> Exercise data
BEGIN

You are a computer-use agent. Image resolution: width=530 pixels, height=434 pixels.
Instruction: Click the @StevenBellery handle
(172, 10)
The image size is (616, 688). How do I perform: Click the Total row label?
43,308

END
BEGIN

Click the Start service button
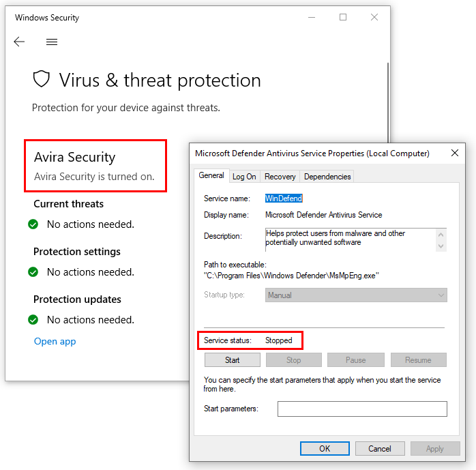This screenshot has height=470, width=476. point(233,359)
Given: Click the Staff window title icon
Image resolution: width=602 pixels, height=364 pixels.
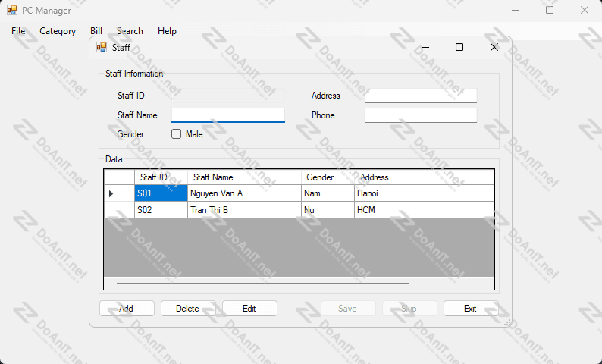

END
BEGIN

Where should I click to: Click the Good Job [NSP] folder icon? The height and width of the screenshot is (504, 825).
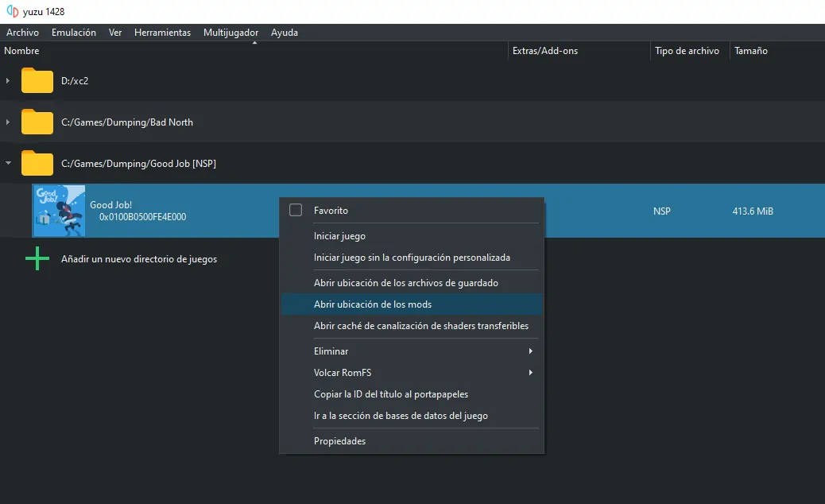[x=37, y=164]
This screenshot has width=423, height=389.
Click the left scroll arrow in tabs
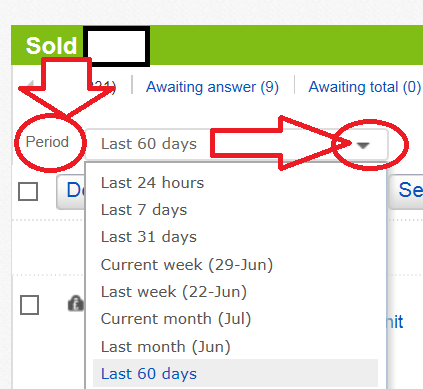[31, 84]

END

> Task
Search the listing for the word "resolution". Copy every line in which it occurs.

> Answer to this exercise
You are a computer-use agent. Image resolution: width=530 pixels, height=434 pixels.
Image resolution: width=602 pixels, height=364 pixels.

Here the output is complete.